I don't actually think that's true for a lot of transwomen. I have a trans friend who gets very stressed by the whole toilet thing. If you're living as a woman but you know you don't 100% pass, what do you do - disappear into the men's and give your trans status away to anyone who knows you, or risk going into the ladies' and make women uncomfortable and potentially even get reported?
It's even worse for swimming pool changing rooms as without the armour of feminine clothes the male body is far more exposed, so she simply doesn't go swimming despite really wanting to.

I find it quite challenging with all the anti-feminist transactivist stuff going on, to remember the ordinary trans people who have dysmorphia, are not interested in politics and who are just trying to get through the day, but they are out there.

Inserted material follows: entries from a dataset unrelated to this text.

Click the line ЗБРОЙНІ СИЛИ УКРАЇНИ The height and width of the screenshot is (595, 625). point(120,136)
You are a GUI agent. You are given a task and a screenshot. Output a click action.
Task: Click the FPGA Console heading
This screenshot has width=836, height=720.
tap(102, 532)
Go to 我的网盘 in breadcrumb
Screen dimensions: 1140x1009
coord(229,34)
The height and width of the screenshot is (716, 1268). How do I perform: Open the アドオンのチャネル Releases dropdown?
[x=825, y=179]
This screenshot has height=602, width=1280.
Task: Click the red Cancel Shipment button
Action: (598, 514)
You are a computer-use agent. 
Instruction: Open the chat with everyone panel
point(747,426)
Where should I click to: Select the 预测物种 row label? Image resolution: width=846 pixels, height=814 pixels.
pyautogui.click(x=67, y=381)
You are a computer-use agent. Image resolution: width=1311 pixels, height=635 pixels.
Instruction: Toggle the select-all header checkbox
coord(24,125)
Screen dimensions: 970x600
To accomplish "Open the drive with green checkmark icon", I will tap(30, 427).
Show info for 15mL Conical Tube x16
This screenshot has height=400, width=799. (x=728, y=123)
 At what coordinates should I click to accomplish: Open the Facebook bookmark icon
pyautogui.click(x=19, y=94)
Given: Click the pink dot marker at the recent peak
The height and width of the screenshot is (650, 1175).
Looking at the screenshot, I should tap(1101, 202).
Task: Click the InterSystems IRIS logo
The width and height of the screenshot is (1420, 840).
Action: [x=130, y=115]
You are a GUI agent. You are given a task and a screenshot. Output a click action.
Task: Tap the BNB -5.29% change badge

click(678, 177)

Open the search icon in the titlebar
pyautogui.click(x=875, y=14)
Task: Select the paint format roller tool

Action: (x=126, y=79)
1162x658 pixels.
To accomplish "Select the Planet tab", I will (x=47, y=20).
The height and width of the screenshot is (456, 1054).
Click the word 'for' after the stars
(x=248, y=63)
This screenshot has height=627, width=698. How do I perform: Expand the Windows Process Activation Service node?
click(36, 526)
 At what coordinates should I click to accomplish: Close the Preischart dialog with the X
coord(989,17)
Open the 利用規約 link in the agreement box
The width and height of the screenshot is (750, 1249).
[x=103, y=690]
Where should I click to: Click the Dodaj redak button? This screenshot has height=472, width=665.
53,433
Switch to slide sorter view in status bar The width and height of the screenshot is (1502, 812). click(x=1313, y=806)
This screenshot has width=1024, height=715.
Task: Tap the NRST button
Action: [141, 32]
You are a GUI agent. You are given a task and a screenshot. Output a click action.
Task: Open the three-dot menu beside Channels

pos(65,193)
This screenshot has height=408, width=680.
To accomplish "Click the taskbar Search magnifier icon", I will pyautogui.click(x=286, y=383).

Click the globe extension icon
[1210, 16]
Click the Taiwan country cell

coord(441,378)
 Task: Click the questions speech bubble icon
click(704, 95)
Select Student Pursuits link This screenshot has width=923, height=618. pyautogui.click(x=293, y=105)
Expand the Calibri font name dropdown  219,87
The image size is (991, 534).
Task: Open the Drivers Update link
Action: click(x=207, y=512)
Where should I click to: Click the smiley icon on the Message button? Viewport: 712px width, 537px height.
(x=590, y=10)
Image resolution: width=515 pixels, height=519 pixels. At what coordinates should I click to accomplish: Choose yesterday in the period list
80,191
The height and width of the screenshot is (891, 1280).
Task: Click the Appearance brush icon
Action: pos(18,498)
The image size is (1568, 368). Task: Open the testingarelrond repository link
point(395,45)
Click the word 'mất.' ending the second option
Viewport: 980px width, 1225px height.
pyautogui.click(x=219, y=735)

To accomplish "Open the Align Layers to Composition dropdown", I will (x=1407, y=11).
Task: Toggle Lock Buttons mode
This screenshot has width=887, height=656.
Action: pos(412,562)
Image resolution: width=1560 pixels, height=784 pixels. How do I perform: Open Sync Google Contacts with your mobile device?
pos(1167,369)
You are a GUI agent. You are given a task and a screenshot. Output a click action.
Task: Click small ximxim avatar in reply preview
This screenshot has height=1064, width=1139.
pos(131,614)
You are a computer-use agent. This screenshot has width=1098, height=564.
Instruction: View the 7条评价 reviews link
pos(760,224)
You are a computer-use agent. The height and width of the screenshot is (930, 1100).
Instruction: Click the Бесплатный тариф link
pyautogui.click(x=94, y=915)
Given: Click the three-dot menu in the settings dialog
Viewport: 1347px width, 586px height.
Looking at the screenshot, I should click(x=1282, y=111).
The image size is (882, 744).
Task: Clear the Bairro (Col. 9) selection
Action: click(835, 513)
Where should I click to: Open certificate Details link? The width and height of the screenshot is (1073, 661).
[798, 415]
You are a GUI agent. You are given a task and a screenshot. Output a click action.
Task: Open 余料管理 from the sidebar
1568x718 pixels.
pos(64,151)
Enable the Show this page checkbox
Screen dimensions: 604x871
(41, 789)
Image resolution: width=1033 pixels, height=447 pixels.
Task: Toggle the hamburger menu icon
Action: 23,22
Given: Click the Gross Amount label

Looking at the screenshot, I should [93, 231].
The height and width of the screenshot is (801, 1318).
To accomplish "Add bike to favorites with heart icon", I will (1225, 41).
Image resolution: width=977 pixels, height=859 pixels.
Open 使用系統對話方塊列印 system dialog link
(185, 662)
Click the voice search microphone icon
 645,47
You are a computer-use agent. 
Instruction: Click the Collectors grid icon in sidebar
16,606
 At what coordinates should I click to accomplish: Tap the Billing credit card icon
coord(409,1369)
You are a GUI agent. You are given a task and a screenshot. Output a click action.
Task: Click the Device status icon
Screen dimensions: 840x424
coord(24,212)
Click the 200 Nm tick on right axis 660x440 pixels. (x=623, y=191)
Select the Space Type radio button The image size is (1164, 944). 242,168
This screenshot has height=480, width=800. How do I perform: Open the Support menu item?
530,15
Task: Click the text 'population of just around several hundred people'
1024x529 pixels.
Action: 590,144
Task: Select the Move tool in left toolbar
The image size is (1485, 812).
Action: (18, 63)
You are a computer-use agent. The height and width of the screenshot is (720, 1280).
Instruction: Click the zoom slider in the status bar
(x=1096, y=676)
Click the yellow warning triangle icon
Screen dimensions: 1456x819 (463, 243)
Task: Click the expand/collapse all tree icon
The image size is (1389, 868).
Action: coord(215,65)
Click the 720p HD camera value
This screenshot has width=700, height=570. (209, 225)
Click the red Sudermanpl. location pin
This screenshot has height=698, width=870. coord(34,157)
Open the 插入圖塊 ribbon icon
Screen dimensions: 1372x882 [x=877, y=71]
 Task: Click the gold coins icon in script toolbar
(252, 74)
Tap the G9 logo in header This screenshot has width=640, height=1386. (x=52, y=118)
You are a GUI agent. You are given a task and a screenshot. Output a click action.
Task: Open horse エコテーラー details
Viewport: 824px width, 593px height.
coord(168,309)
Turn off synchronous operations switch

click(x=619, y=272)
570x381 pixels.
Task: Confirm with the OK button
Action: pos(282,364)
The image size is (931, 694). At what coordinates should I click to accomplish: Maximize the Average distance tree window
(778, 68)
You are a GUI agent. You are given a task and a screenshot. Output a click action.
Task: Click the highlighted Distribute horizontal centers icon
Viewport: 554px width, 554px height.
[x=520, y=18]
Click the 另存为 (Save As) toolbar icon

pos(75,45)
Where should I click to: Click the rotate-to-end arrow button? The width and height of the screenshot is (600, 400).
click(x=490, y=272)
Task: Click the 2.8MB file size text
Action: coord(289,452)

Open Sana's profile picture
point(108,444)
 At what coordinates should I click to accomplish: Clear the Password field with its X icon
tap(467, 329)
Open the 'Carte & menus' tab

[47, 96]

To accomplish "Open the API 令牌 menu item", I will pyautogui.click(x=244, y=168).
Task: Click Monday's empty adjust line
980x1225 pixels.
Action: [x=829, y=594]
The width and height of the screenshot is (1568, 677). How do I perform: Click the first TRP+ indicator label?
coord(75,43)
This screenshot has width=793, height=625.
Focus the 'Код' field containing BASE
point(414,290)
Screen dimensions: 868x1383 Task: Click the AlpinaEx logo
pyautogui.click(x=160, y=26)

ChunkyPickle · 11/03/2015 09:28

Sandor - I only got about half way down (she starts off simple, then really stops pulling her punches!) - but that really is a good primer for anyone asking about the issues isn't it!

I followed her link to a gender neutral parenting blog, where there was a girl who wanted a mohawk, and her mum thought about it, consulted with her partner, and then got out the clippers, and life has gone (probably couldn't do it here, she'd be sent home from school for an inappropriate haircut - as would a boy).

It seems a stark contrast to the mother in the other link who took that to mean her daughter was trans.

Doggonefool · 11/03/2015 09:37

Thank you, Onetwothreeoops. I don't like it as an explanation, but it's the only one I can come up with. Getting rid of "gender" seems like so much the obvious solution to this problem for everybody (except those who genuinely have dysmorphia, obviously), that there must be something else going on here.

Countess individual lockable cubicles seem like the obvious answer to the toilet/changing room problem.